There is actually no evidence to suggest humans were ever a come-day/go-day, God’ll bring Sunday type of species. The only reason some sophomores jump to this conclusion is our closest biological cousins, chimpanzees, behave that way– and the assumption is, back in the evolutionary day, we did too. Wrong! The truth is, all – ALL – the archaeological evidence points to the undeniable fact that humans have always been workaholics. We didn’t become the dominant species on this planet by hunting, eating and then lying around digesting for the rest of the afternoon. (I’m looking at you, bonobos!) No, we used the bonus time between full and famished to work our asses off. Why? Because, unlike all the other animals Noah put on the boat, from aardvarks to zebras, we realized that the sun was going to come up again tomorrow. And our long evolutionary crawl from the savannahs of Africa to the Mars Rover is a litany of labouring for that future.

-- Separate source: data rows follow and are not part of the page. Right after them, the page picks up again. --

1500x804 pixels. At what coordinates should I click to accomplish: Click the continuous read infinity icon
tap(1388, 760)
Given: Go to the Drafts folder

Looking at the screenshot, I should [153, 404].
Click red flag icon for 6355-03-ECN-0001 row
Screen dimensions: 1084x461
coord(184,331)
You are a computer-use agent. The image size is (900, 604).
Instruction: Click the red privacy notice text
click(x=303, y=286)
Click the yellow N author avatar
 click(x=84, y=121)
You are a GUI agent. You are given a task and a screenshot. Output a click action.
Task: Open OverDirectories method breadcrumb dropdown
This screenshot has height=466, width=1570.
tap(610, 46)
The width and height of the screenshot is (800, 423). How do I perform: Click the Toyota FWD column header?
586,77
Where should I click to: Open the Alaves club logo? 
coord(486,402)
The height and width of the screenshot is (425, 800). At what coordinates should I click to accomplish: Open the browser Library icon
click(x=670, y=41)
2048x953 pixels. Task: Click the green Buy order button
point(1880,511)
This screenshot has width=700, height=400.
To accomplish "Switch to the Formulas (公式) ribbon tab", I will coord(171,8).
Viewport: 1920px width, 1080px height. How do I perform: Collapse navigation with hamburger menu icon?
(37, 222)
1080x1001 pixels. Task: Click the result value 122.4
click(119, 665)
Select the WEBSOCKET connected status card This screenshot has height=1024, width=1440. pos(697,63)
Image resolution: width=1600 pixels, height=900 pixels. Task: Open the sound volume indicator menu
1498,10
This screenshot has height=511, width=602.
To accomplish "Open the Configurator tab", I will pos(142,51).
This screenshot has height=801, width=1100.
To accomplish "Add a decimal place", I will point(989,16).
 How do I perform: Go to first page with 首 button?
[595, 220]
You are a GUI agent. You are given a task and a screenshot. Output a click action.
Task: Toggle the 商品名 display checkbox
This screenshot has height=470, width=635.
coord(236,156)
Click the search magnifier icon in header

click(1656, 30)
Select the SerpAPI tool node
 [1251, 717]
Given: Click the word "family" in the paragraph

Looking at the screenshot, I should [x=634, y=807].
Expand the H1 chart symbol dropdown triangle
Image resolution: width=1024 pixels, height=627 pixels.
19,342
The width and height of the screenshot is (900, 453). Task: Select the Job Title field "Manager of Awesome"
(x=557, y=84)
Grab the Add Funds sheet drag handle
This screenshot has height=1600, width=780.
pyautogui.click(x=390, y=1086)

Everything human beings do, from building the Pyramids to buying more than one potato, is based on our unflappable faith in time. It’s one of the amazing imaginary concepts (like religion, ownership and fair play) that’s hardwired into our DNA. But more than that, time is also one of our essential tools, like language and mathematics. That’s why we’ve always tried to measure it so accurately. We use time to regulate, manipulate and evaluate our existence; without it, nothing we see around us would exist.
Personally, I believe the quaint notion that humans could live quite happily without clocks comes from the benevolent society we’ve created that allows us massive amounts of leisure time. We have time to think, and sometimes the things we think are wrong-headed. Seriously, suggesting that we should turn our backs on hours and minutes because our primeval ancestors didn’t have alarm clocks is as preposterous as saying we shouldn’t have elevators because humans are not supposed to live and work in the skies above Mother Earth.